Elder Services of Worcester area, Inc.

Elder Services of Worcester, Inc. (ESWA) , located at 411 Chandler Street in Worcester, is an excellent, proactive organization whose mission is “to help elders and their families obtain essential services so that elders can remain at home with dignity and independence for as long as possible.” One of their primary goals is to eradicate the abuse of elders; however, it is not always clear to the layperson what exactly constitutes abuse, who can be considered guilty of committing it, and who is legally required to report it. The below information, taken verbatim from, addresses those issues and offers contact information in the event that you discover that an elder you know is the victim of abuse:

As our population ages, elder abuse is becoming one of the fastest growing crimes in the nation. More than two million elderly Americans are victims of neglect or mistreatment every year. Those are the cases that are reported. Experts estimate that for every case of elder abuse that comes to the attention of professionals, as many as 14 cases go unreported.

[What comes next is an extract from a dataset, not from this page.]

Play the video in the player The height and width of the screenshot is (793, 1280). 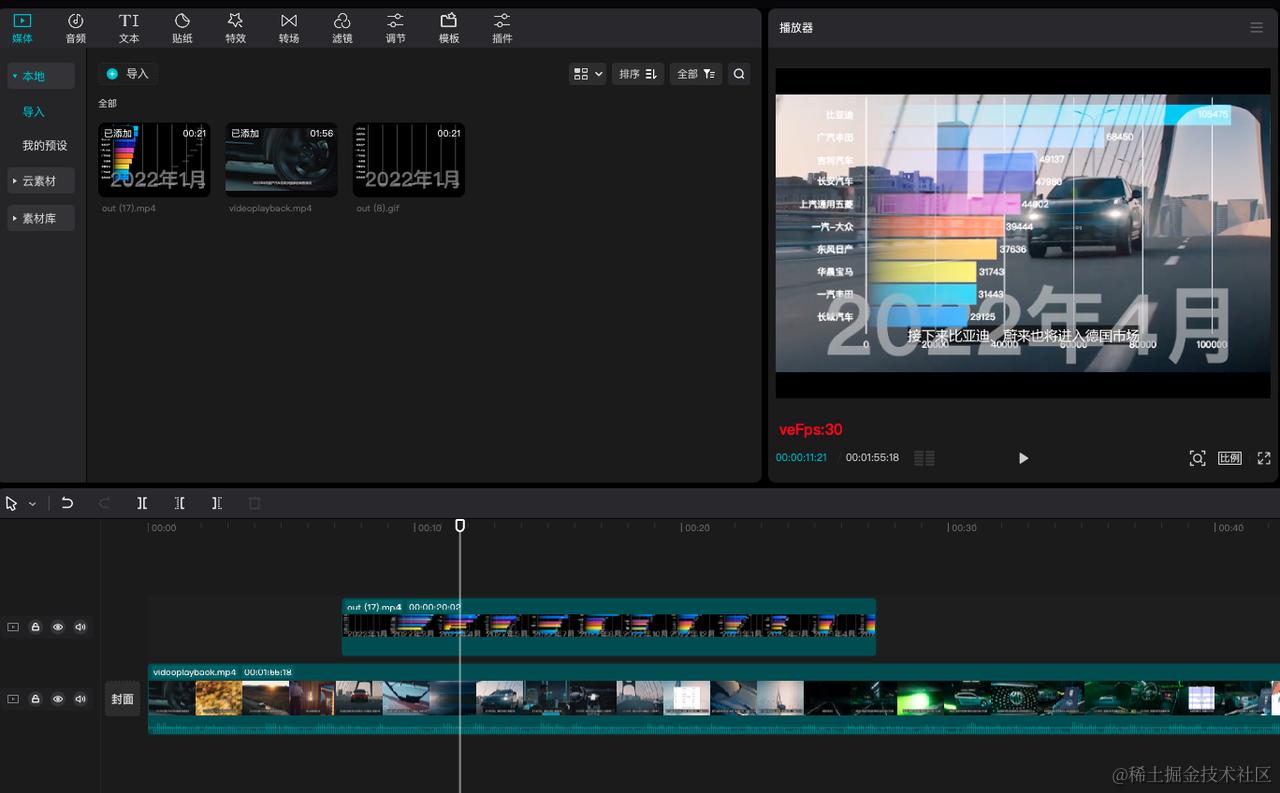(1023, 458)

What is elder abuse? Elder abuse is an act or omission which results in serious physical or emotional injury or financial exploitation of a person over the age of 60. This includes physical abuse, emotional abuse, sexual abuse, neglect and financial exploitation.

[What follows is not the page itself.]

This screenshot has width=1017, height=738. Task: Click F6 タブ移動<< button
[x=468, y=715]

As of July 1, 2004 self- neglecting elders are now served under the Protective Services program. Self-neglect is defined as the inability or resistance of an elder to meet their own physical, psychological or social needs without which the elder would be unable to safely remain in the community. Problems may include:

  • not having enough food, money, shelter, or medical care.
  • substance abuse, depression, confusion or fear.
  • language barriers preventing them from accessing needed assistance.
  • danger of losing housing.
  • no support from family or friends, or reluctance to accept help.

Who reports elder abuse? Anyone can make a report of abuse- neighbors, friends, family, etc. The people listed below are Mandated Reporters and must make a report if they have reasonable cause to believe that an elderly person is suffering from or has died as the result of a reportable condition.

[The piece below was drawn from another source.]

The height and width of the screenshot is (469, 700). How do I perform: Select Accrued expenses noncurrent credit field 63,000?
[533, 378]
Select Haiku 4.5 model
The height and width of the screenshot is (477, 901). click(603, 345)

Reasonable cause to believe is a judgment based on specific facts, observed or obtained from reliable sources, that an abusive act probably took place or an abusive condition probably exists.

Mandated Reporters subject to a fine:

Licensed physician

Medical intern

Licensed social worker

Licensed physical therapist


Licensed osteopath

Family counselor


Licensed psychologist

Licensed dentist

Licensed physician’s assistant

Public employee who meets licensing requirements

Licensed registered nurse

Licensed practical nurse

Licensed occupational therapist

Licensed podiatrist

Probation officer

Police officer


Emergency medical technician

Executive director of a homemaker service agency

Failure to report will result in a fine of not more than $1000.

What is Done? Interventions provided by the Protective Service staff include, but are not limited to, receiving reports of adult abuse, exploitation, or neglect, investigating these reports, case planning, monitoring and evaluation. In addition to casework services, staff may provide or arrange for the provision of medical, social, economic, legal, housing, law enforcement, or other protective, emergency or supportive services.

If you need to report a case of elder abuse then you should call the Protective Services Unit of Elder Services of Worcester Area at 508-852-3205 between 8:00 A.M. and 5:00 P.M., Monday through Friday or statewide 24-hour hotline at 1-800-922-2275. This agency is designated by the Commonwealth of Massachusetts to deal with all complaints of elder abuse. Mandated reporters are required to follow up on all verbal reports with a written report. Elder Services investigates reports of abuse and provides protective services to elders who reside in the Elder Services of Worcester service area.

No mandated reporter is liable in any civil or criminal action by reason of submitting a report. No other person making a report is liable in any civil or criminal action if the report is made in good faith. Anonymity of reporter is protected.